The chamber hosts frequent webinars and has waived member dues to make information as accessible as possible.

“We opened our doors to everyone. We know that we need to prop up the entire community,” said chamber president Greg Reibman.

The MetroWest Chamber of Commerce, based in Framingham, also hosts webinars to help members navigate the crisis.

“Things are changing daily, but we’re trying to keep everybody updated,” chamber president Jim Giammarinaro said.

He said members are trying to find unique ways to keep their businesses alive, particularly nonprofits during what should have been their fund-raising season.

“Working closely with [our members] and hearing their situation is very sobering,” Giammarinaro said. “We just want to be there or support in any way we can.”

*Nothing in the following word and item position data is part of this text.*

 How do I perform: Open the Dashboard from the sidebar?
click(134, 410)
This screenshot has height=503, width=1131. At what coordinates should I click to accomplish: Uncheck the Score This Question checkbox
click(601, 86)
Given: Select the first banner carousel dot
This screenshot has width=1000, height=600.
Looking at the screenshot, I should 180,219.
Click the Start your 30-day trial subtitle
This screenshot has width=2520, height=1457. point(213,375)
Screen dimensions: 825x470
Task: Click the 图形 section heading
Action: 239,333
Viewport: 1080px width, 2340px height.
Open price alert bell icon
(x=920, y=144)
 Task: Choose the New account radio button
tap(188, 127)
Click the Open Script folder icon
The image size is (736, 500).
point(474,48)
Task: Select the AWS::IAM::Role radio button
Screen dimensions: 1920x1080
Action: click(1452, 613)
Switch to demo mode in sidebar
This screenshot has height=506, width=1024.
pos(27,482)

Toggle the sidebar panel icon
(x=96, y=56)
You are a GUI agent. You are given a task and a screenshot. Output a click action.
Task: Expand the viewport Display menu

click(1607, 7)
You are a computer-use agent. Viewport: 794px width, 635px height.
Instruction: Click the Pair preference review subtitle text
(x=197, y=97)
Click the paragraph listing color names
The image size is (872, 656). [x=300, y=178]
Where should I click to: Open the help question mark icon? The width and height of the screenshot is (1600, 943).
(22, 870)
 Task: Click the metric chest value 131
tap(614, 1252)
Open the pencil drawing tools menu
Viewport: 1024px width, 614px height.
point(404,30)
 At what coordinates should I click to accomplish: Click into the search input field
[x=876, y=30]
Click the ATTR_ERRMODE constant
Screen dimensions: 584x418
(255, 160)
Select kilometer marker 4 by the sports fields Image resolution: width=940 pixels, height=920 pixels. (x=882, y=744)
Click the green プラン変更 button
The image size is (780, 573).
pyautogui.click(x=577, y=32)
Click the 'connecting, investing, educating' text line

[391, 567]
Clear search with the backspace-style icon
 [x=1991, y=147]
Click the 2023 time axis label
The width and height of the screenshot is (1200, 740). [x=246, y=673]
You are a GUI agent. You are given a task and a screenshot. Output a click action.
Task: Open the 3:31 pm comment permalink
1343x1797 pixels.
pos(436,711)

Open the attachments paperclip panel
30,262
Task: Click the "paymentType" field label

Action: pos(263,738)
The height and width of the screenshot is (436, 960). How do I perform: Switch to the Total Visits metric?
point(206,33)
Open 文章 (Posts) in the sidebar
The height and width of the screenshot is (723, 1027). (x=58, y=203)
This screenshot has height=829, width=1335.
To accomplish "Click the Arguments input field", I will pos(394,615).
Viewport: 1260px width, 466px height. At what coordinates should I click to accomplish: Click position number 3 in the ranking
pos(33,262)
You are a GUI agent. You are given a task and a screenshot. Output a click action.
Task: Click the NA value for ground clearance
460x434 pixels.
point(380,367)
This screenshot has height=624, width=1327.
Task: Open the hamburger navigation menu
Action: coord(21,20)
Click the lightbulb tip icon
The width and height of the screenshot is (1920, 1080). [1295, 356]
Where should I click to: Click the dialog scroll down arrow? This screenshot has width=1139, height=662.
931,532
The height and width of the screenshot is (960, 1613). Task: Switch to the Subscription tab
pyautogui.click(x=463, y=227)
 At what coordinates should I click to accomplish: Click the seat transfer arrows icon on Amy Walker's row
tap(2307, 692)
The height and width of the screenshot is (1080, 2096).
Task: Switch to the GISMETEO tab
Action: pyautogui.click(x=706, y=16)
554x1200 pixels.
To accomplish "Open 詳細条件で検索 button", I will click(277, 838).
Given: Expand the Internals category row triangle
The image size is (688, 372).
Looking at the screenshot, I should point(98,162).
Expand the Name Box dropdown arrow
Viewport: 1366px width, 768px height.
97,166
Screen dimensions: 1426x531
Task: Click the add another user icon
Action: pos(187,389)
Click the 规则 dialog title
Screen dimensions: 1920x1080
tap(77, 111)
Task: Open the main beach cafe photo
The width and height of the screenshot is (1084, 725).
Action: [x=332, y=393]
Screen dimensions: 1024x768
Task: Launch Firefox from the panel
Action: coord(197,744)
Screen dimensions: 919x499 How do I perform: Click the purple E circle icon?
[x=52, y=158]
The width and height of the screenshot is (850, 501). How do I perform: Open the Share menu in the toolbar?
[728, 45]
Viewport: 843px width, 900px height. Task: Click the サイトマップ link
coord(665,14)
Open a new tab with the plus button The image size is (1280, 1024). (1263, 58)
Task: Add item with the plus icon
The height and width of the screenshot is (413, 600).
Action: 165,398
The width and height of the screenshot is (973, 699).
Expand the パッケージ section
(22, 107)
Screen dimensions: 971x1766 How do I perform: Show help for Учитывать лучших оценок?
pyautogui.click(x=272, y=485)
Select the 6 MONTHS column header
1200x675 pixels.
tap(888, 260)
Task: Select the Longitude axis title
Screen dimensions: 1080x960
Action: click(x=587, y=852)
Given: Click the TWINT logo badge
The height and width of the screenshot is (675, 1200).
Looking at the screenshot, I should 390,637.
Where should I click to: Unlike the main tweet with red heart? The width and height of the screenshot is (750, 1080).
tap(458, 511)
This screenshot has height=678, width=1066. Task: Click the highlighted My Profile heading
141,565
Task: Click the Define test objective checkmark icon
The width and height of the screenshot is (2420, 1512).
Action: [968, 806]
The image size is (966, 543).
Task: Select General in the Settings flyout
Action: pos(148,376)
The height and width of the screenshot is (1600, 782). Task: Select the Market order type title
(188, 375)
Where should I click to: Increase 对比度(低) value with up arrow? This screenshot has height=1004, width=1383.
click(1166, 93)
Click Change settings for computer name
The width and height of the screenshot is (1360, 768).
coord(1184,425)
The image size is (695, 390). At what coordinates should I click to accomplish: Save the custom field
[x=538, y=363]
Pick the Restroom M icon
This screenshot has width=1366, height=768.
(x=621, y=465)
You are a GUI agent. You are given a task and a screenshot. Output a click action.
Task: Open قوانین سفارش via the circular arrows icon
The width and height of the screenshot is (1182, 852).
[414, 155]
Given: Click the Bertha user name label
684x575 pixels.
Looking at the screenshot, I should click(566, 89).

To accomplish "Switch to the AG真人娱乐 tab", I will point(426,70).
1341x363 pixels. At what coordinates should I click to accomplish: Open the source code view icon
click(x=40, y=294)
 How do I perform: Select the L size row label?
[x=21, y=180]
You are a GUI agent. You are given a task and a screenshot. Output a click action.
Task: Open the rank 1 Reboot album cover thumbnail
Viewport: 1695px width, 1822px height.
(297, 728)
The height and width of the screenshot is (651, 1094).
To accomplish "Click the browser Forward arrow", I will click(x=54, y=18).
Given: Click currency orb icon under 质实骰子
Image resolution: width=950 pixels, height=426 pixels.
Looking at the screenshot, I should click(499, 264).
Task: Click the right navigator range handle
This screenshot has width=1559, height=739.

Tim Cahill took over as president of the Quincy Chamber of Commerce two-and-a-half years ago. He witnessed the chamber’s transition from events and networking to teaming up with the city’s Affordable Housing Trust Fund.

Cahill said the fund pays rent on behalf of hospitality workers in an effort to fill a gap for workers severely impacted financially by the pandemic.

“[Workers] are literally living paycheck to paycheck. We see that with every application that comes in,” Cahill said.

The application, which takes about 10 minutes to fill out, requests verification of working in a restaurant, hospitality, or food/beverage industry. An approved application results in funds being sent directly to a landlord on the tenant’s behalf.

As he tries to picture an end to the pandemic, Cahill reflects on the questions that will determine the local economy’s future.

“What do consumers feel?" he asked. "Are they going to be comfortable going to a restaurant? Are they going to be comfortable being in crowds?”